— WORKING DATA —
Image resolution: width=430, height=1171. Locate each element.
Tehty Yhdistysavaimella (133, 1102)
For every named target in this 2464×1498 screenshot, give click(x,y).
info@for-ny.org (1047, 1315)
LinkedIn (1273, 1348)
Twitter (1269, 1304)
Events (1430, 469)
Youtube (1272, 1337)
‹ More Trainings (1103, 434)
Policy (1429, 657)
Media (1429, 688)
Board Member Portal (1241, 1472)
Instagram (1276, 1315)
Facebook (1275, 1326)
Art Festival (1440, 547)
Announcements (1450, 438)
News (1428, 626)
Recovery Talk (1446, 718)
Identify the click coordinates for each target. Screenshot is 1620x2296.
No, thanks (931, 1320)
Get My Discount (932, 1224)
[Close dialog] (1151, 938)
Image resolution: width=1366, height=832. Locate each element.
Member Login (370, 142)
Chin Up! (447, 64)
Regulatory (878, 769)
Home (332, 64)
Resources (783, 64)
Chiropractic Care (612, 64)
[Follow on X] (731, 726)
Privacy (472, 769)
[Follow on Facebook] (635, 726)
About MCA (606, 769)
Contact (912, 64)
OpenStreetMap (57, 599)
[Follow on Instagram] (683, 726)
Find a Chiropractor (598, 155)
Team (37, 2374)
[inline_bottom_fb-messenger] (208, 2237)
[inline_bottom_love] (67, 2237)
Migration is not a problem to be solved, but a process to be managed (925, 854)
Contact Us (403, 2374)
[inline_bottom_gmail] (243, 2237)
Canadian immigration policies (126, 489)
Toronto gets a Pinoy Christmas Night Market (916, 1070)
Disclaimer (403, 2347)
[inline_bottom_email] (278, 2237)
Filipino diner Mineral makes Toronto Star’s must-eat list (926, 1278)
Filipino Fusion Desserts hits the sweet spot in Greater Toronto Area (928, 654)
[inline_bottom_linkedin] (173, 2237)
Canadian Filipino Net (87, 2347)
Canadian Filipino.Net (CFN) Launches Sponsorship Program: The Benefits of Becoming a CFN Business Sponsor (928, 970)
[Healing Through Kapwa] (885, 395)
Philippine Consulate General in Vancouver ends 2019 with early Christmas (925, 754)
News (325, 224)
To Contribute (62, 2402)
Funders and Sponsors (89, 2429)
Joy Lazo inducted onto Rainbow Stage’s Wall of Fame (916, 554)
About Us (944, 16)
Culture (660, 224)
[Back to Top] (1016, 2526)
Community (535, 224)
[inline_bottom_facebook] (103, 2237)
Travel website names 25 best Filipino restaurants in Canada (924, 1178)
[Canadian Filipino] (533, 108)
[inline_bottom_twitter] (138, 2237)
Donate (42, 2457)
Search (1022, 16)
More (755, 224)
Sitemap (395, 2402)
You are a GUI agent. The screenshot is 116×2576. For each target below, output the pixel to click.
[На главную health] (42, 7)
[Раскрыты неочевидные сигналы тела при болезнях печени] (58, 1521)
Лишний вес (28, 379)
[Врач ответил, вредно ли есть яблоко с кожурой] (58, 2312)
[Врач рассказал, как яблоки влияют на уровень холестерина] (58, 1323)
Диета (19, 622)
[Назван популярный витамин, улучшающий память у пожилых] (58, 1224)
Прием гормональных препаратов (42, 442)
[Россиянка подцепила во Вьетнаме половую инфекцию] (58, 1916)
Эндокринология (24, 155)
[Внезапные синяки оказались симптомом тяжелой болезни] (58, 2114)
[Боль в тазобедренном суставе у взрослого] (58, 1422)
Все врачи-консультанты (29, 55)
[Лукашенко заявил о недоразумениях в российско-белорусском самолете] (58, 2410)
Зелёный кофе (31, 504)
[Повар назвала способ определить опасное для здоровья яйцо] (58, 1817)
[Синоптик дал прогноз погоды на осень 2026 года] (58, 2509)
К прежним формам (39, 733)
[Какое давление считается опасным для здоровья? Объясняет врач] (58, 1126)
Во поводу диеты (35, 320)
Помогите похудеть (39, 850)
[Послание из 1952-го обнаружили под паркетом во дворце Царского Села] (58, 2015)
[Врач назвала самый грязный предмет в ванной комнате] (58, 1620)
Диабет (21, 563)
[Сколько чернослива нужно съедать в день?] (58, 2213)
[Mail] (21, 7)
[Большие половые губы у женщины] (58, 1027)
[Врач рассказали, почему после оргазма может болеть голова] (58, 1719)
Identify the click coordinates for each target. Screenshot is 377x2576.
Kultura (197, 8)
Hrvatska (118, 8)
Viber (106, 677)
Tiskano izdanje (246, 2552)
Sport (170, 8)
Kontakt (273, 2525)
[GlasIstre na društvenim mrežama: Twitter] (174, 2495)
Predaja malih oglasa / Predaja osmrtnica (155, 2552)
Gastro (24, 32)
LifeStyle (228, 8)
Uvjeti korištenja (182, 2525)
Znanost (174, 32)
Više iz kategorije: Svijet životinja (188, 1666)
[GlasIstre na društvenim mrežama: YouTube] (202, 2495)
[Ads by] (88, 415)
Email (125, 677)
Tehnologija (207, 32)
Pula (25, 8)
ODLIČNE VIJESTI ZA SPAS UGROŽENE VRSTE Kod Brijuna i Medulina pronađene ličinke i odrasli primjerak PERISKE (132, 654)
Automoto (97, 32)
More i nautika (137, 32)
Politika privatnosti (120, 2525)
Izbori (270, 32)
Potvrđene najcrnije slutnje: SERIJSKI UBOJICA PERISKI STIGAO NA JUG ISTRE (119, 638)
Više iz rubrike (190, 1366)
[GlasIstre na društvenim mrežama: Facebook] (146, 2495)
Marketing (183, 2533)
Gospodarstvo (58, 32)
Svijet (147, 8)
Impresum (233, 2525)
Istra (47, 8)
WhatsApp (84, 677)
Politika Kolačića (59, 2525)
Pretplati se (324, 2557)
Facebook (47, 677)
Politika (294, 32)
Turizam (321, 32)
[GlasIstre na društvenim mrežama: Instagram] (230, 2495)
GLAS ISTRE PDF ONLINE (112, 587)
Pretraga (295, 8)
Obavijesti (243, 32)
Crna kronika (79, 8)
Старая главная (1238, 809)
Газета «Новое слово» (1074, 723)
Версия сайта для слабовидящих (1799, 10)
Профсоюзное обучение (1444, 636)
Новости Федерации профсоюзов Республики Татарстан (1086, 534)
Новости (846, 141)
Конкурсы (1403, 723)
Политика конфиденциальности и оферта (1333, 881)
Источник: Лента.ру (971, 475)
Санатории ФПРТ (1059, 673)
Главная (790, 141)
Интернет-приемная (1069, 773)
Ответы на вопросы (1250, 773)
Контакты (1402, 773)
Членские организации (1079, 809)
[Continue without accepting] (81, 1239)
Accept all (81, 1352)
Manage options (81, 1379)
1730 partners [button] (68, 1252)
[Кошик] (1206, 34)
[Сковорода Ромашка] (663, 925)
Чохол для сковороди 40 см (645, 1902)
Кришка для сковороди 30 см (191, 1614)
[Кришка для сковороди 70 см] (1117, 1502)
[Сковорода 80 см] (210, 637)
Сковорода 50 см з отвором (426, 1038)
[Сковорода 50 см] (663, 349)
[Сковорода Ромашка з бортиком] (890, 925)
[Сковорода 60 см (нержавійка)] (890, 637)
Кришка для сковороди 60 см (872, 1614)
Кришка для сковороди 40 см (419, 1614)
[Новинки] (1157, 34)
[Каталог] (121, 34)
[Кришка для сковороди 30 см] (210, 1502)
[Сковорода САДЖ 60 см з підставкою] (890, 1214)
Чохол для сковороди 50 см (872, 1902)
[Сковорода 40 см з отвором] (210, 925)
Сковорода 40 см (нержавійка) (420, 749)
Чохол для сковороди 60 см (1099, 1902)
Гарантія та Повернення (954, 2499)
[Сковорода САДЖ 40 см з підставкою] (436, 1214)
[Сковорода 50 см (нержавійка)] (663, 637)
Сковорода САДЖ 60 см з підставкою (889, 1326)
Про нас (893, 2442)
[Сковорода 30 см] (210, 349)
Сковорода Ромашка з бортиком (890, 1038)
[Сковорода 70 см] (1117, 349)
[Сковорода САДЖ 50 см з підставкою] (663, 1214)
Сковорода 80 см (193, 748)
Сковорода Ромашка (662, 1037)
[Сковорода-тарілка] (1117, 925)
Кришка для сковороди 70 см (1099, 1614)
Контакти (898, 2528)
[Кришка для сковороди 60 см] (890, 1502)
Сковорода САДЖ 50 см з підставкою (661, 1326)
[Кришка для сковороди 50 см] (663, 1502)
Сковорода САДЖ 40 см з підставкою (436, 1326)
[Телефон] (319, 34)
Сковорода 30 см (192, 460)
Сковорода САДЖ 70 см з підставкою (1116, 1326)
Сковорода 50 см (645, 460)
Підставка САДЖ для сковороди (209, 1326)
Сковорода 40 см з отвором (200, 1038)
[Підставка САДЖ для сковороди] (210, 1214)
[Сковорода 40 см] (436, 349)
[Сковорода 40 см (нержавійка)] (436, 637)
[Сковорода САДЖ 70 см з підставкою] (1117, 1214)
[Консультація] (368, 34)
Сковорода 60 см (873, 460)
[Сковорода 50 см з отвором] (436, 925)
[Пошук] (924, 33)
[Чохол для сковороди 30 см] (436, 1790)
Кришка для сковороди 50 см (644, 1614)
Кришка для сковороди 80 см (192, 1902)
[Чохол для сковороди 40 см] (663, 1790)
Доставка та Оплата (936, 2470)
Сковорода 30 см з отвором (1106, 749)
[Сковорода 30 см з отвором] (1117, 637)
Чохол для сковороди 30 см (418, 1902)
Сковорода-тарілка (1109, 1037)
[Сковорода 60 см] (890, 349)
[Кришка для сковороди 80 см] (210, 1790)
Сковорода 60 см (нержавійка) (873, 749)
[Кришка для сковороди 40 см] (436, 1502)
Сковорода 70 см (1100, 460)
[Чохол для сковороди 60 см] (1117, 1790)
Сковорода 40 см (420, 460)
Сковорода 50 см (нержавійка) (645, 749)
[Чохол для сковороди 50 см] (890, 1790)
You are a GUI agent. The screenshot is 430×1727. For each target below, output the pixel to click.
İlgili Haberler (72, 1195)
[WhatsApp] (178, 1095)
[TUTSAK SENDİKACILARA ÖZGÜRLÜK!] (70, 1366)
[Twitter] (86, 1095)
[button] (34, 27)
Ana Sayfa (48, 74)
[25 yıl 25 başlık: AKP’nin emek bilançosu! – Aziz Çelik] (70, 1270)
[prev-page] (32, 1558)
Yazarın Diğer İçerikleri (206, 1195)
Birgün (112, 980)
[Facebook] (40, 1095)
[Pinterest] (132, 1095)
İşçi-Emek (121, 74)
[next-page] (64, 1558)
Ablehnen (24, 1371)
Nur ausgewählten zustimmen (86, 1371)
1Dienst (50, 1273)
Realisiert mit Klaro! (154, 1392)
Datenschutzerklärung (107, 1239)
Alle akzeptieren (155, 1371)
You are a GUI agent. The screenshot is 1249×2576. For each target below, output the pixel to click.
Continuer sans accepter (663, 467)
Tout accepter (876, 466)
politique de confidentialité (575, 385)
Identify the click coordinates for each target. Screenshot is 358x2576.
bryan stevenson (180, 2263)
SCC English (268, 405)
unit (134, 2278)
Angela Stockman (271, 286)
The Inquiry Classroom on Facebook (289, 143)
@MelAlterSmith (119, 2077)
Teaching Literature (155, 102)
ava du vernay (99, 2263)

— WHAT IS NEEDED —
Take the lines above from the first through the one containing "Media (1429, 688)" and reproduce them exactly; include nothing else.

— RESULT OF THE EXERCISE —
Image resolution: width=430, height=1171. Locate each element.
Tehty Yhdistysavaimella (133, 1102)
For every named target in this 2464×1498 screenshot, give click(x,y).
info@for-ny.org (1047, 1315)
LinkedIn (1273, 1348)
Twitter (1269, 1304)
Events (1430, 469)
Youtube (1272, 1337)
‹ More Trainings (1103, 434)
Policy (1429, 657)
Media (1429, 688)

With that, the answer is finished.